Una acusación del senador demócrata Jon Ossoff contra el presidente Donald Trump encendió la polémica en Estados Unidos: afirma que el mandatario ya no está interesado en gobernar, sino en viajar con Natalie Harp, su asistente de 35 años.
Ossoff expresó públicamente que Trump "ya no quiere trabajar, sino solo construir su salón de baile y viajar con Natalie". La crítica desató una respuesta furiosa de los republicanos, con insultos directos desde la Casa Blanca.

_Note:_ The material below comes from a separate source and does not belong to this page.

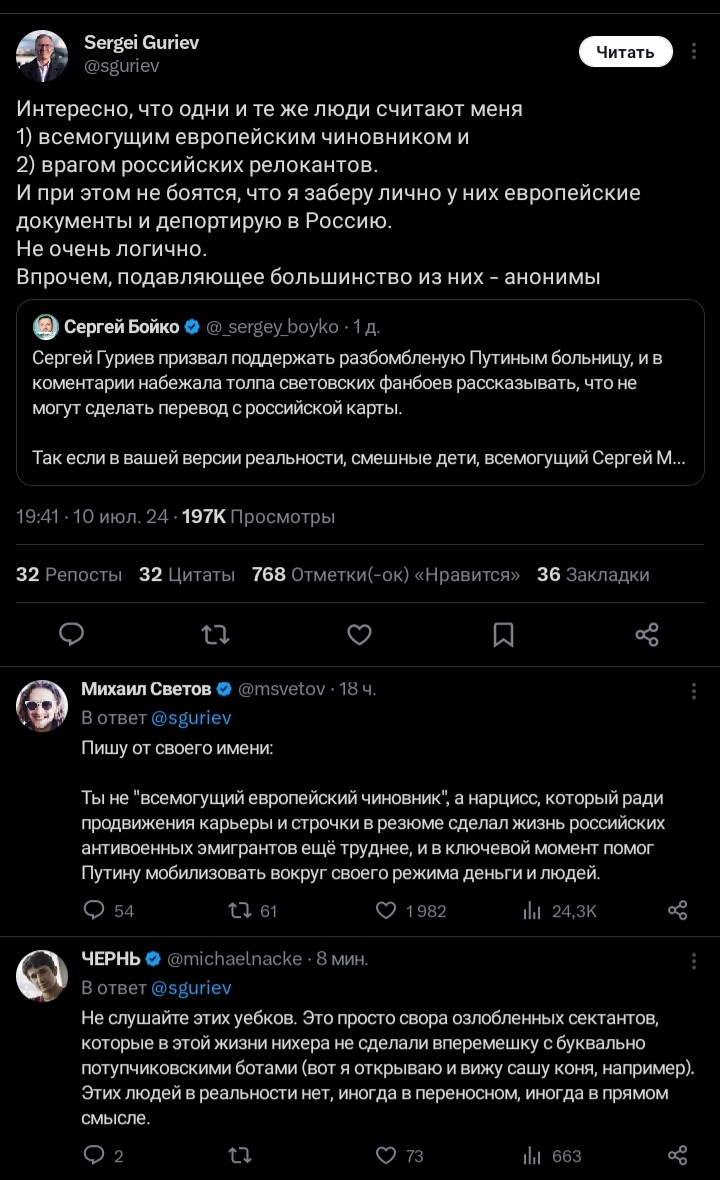Open more options for ЧЕРНЬ's reply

Steven Cheung, director de comunicaciones presidencial, calificó a Ossoff de "pobre cobarde" que "odia a su país". Davis Ingle, portavoz del Ejecutivo, lo tachó de "peso pluma" y utilizó términos despectivos.
Harp trabaja para Trump desde 2022 y ocupa dos cargos oficiales: asistente especial del presidente y asistente ejecutiva, con un salario anual de 150.000 dólares. Su rol principal es proveer a Trump de documentos, artículos y comentarios públicos que lo mencionan, labor que le valió el apodo de "impresora humana".
La controversia sobre sus viajes con el mandatario resurge tras revelarse que estuvo con él durante un traslado de emergencia en Turquía, cuando fue evacuado entre aviones por una amenaza de muerte iraní que activó los protocolos de seguridad presidencial.